State Adds Safeguards to Securities Law

Gov. Jennifer Granholm recently signed into law the new Michigan Uniform Securities Act, which modernizes Michigan’s securities law, establishes additional regulatory safeguards, and enhances enforcement tools designed to address securities fraud, especially if it affects older Michigan residents.

Shane Hansen, a partner at Warner Norcross & Judd LLP who concentrates his practice on securities law, notes that there are three significant changes in the legislation that will have an impact on the local business and investment community:

  • Enhanced penalties of up to $500,000 for "fraudsters" who prey on seniors or other investors who aren’t able to protect their own financial interests.

  • Realignment of registration and related regulatory requirements for "finders" — intermediaries who introduce businesses seeking capital to potential investors in exchange for a commission or "success fee." Under the new law, "finders" must register with the state as a "broker-dealer" regardless of whether they are registered with the federal Securities and Exchange Commission and a member of the Financial Industry Regulatory Authority. Hansen said Michigan has been at the forefront in regulating these activities for the protection of Michigan investors, with only one other state — Texas — that to date has addressed the activities of finders. Anticipated changes in rules issued by the SEC may also address the activities of finders, with a view to helping small businesses raise capital more easily from accredited investors.

  • New registration requirements for individual investment adviser representatives, not just firms, and examination requirements to ensure their understanding of state securities laws.
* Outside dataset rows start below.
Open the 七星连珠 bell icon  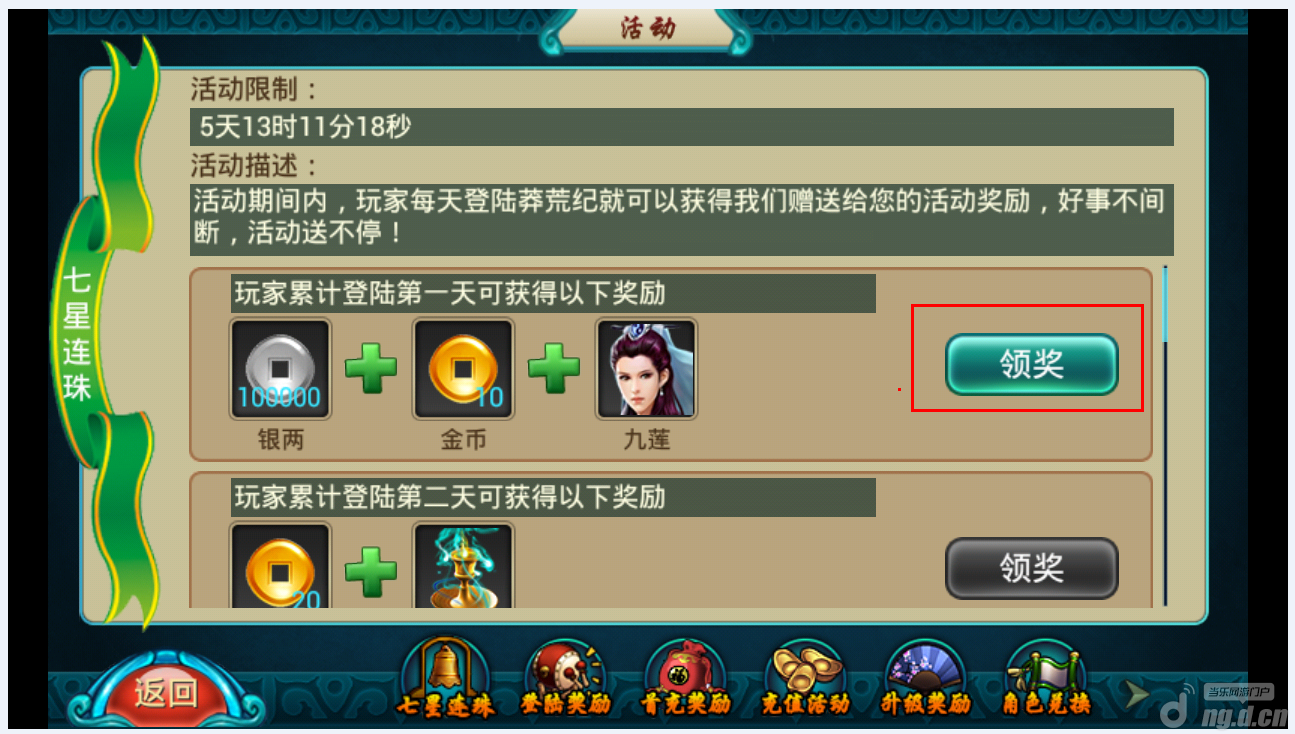pos(445,679)
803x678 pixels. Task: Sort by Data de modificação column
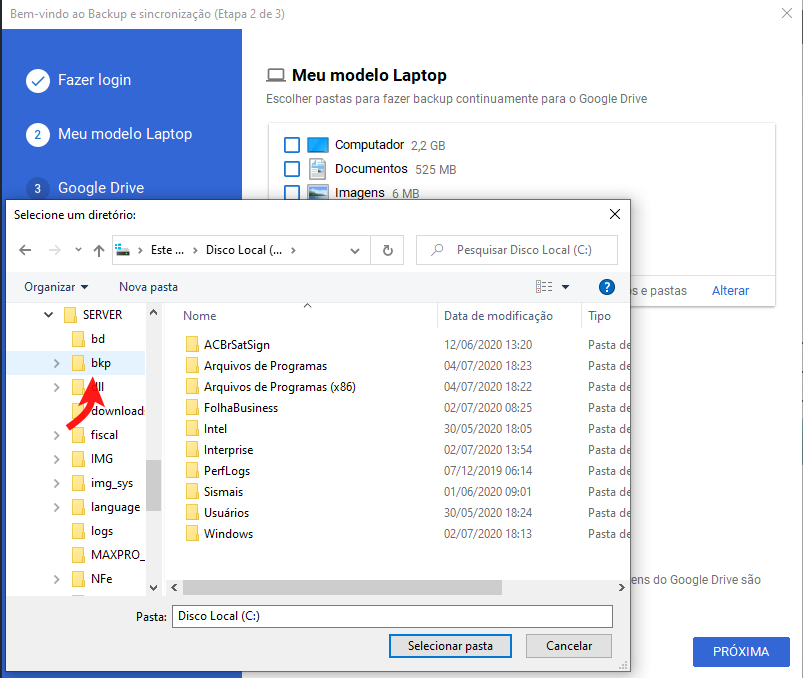coord(498,316)
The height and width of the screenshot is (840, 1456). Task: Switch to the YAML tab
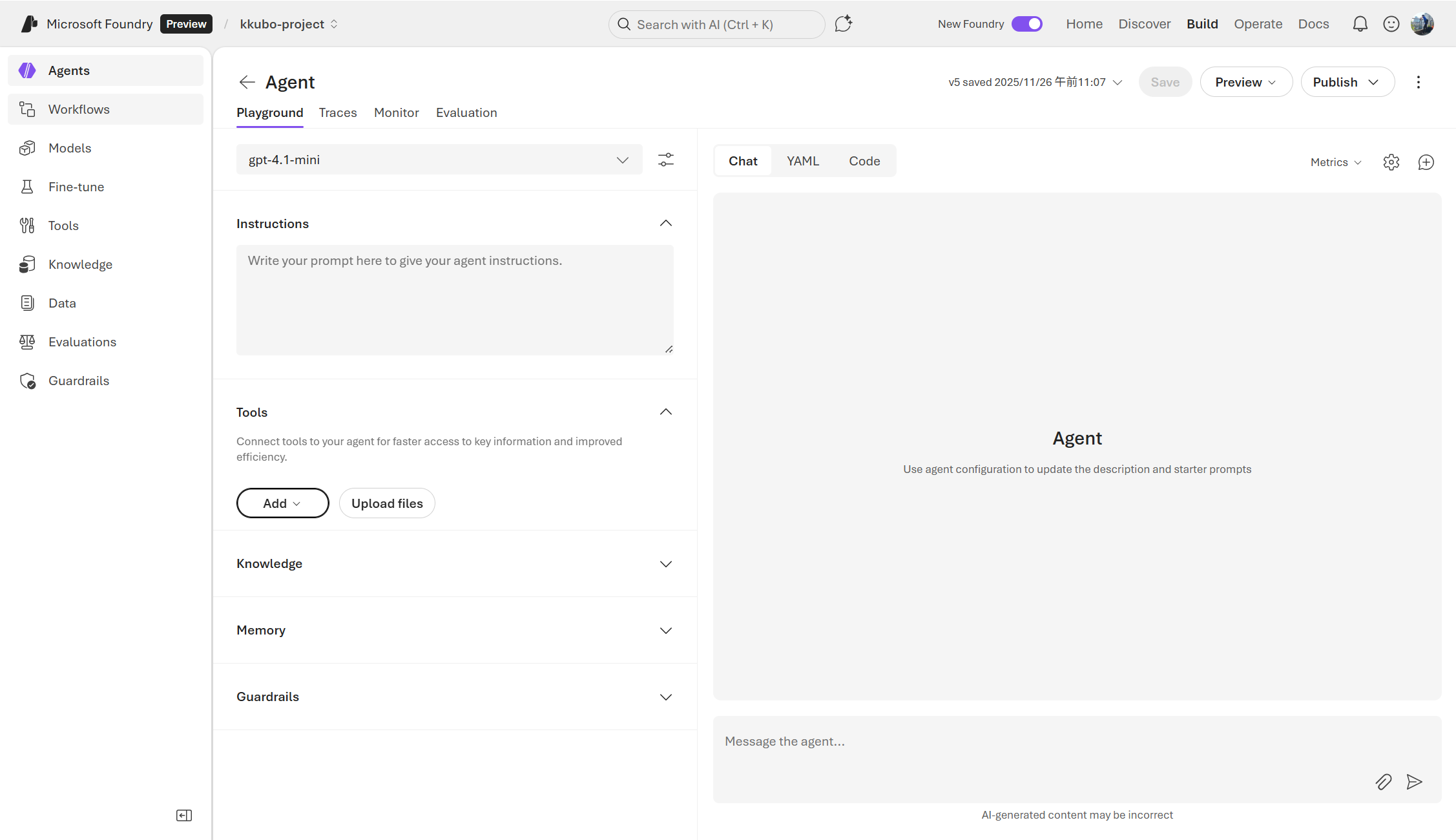pos(802,161)
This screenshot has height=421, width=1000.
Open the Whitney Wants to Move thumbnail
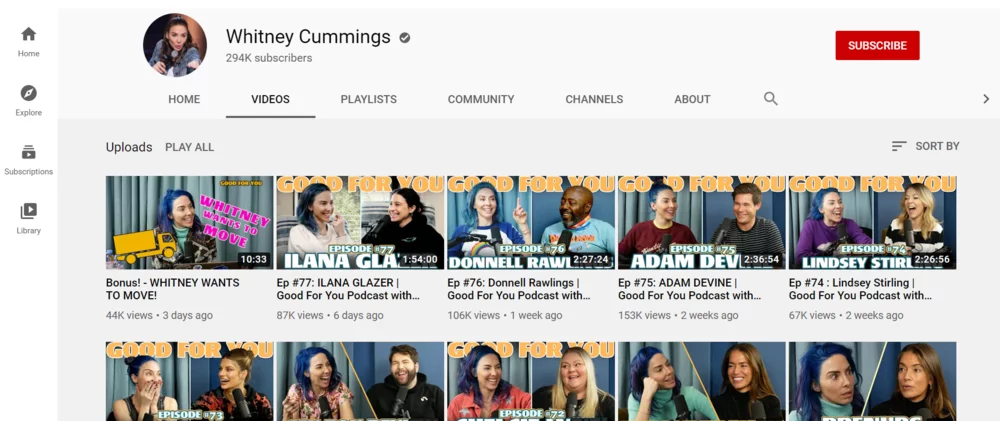pos(189,222)
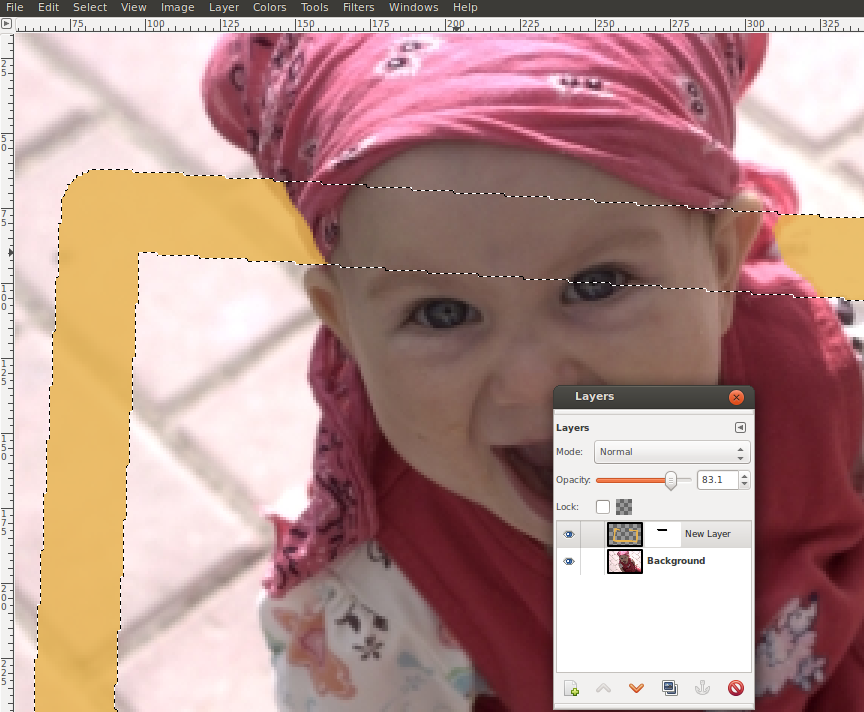Enable the Lock pixels checkbox
The image size is (864, 712).
(603, 507)
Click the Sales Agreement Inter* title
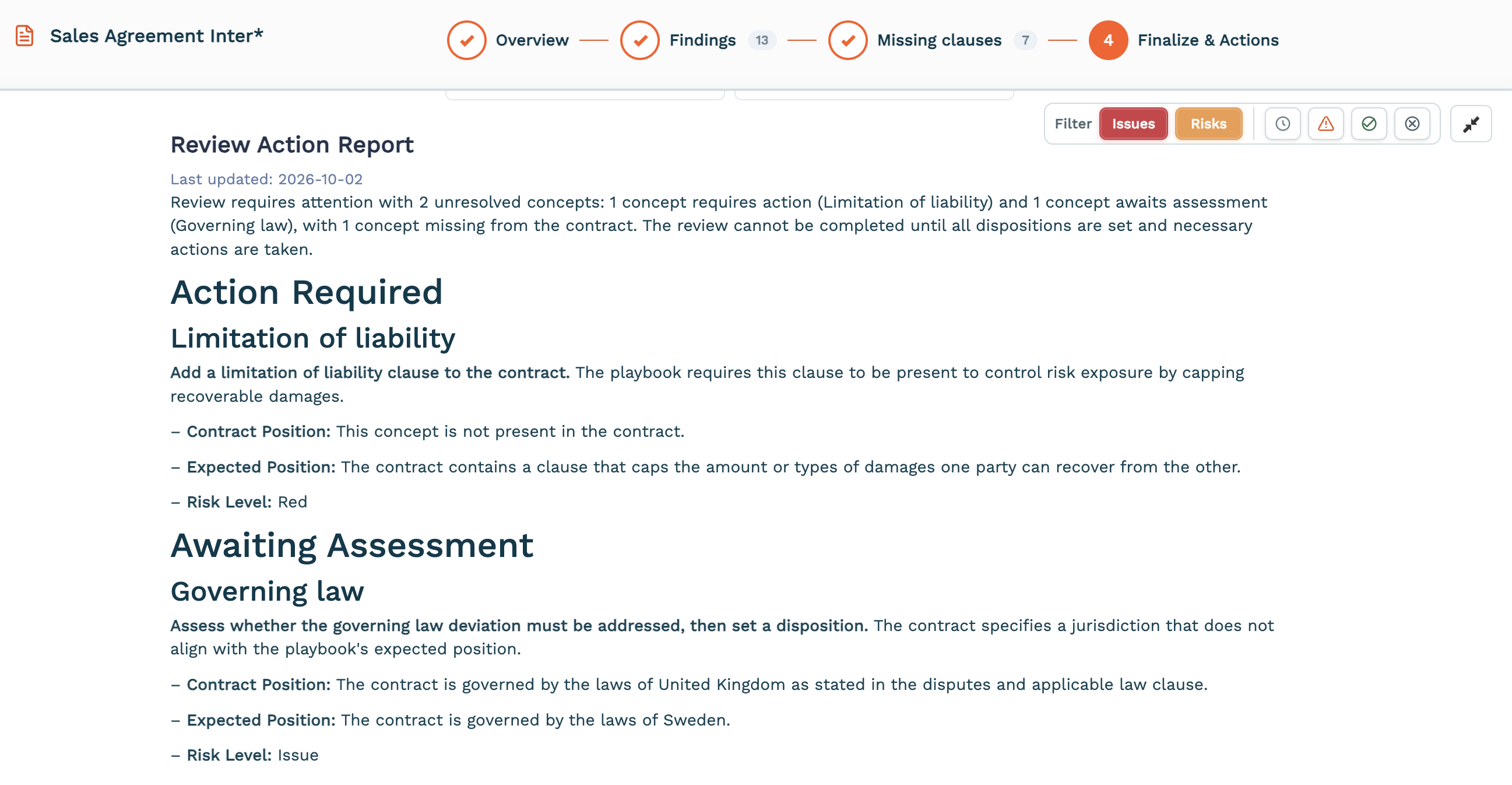1512x785 pixels. tap(157, 36)
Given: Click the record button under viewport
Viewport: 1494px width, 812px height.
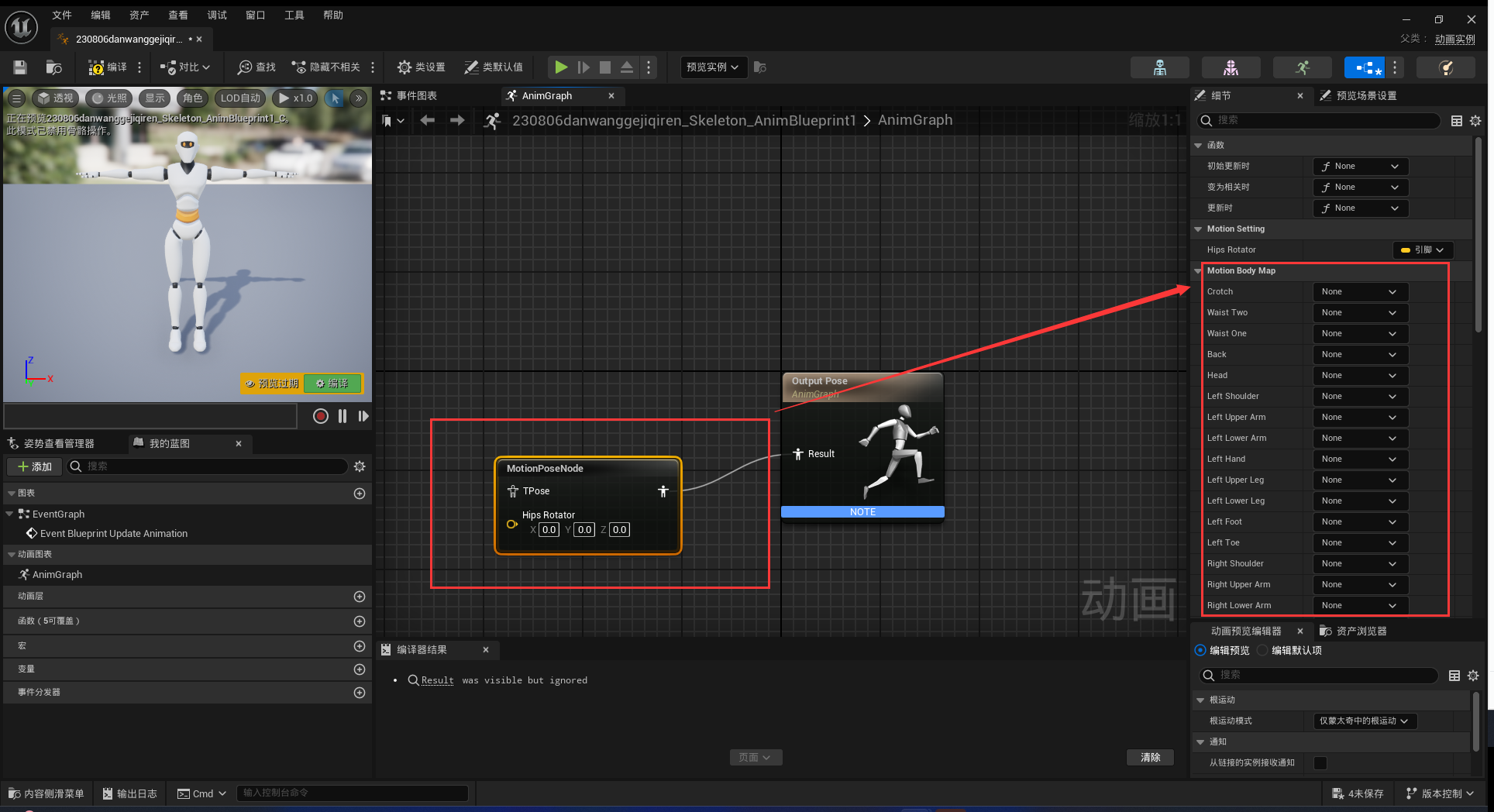Looking at the screenshot, I should [x=320, y=416].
Shane notes that Michigan is the last state to require individual investment adviser representatives to be registered through their advisory firms with the state.

While the Michigan legislation has been signed into law, Hansen notes that now new rules implementing the law must be written, which leaves many questions about some of the regulatory details.

For example, how will "finders" be registered with Michigan without being a member of FINRA? Will currently active investment adviser representatives be required to take the new state examination, or will there be some "grandfathering" exemptions based on experience or other professional credentials? Hansen said he hopes legal guidance from the state in subsequent legislation will clarify these issues.